As companhias brasileiras com menor orçamento para pesquisa e desenvolvimento podem adquirir essas marcas maduras que já não interessam a multinacionais. “Há grandes grupos locais que investem muito em pesquisa e desenvolvimento de medicamentos mais sofisticados, mas essa é uma parcela de empresas ainda pequena em comparação a outros países. Isso acontece por razões como um menor incentivo à pesquisa e diferenças na qualidade da educação desde os primeiros anos das escolas”, afirma Guedes.
Apesar do menor tíquete médio, os medicamentos genéricos e similares – com e sem necessidade de prescrição médica – representam um grande volume do consumo nacional. Além disso, vários dos compostos ativos têm baixíssima fidelidade em relação a marcas, abrindo mais espaço para consolidação.
Os negócios também podem ir além do portfólio de medicamentos em si, com movimentações de companhias que atuam na cadeia de suprimentos. O economista-chefe da TCP Partners, Ricardo Jacomassi, afirma que a alta dependência de fornecedores globais tem levado as companhias a buscarem suprimentos mais próximos.

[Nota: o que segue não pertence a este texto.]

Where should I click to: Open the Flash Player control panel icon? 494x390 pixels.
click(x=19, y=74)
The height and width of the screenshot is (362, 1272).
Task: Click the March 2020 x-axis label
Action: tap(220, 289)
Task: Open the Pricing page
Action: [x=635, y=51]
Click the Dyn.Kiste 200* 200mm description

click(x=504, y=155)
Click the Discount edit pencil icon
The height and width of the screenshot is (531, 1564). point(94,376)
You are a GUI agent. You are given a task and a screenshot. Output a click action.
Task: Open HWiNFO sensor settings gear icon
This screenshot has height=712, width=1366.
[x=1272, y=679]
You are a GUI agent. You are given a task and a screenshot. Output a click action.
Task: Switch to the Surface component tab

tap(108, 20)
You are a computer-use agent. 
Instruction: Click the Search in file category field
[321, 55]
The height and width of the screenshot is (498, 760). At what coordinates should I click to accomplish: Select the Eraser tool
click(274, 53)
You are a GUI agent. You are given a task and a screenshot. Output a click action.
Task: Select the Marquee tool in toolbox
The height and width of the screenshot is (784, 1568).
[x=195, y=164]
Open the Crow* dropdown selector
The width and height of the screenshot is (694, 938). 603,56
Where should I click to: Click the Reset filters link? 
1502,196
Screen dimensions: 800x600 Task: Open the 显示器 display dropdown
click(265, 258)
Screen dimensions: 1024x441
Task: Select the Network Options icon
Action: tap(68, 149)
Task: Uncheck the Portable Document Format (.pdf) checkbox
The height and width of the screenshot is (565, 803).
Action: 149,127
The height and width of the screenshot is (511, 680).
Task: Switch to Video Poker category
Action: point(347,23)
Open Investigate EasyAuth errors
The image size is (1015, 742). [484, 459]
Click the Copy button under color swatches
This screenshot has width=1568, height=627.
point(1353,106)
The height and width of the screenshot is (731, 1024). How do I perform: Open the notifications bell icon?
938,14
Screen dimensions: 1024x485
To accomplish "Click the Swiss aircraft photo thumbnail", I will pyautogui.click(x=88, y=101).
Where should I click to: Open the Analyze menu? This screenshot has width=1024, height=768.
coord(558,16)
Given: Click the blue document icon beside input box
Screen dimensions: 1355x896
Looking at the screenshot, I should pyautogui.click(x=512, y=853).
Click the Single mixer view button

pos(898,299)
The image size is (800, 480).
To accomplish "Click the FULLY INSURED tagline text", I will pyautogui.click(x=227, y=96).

Esses parceiros diminuem os obstáculos logísticos e, ao mesmo tempo, podem representar um diferencial ante a concorrência.
“Boa parte dos insumos são importados, principalmente da China e da Índia, e o setor vem sofrendo muito com impactos cambiais. A escala e a competição chinesa de fornecedores de insumos são robusta, então às vezes é necessário ter um ativo estratégico local, que na maioria das vezes só é produzido no Brasil, para se diferenciar”, afirma Jacomassi. Essa prática, denominada nearshoring, ganhou maior impulso após a disrupção de cadeias desencadeada pela pandemia de covid-19.
Procuradas pelo Valor, EMS, Hypera e Cimed afirmaram que não comentariam o assunto. Já a Sanofi diz que “não comenta especulações de mercado” e afirma que as operações da Medley “seguem normalmente”.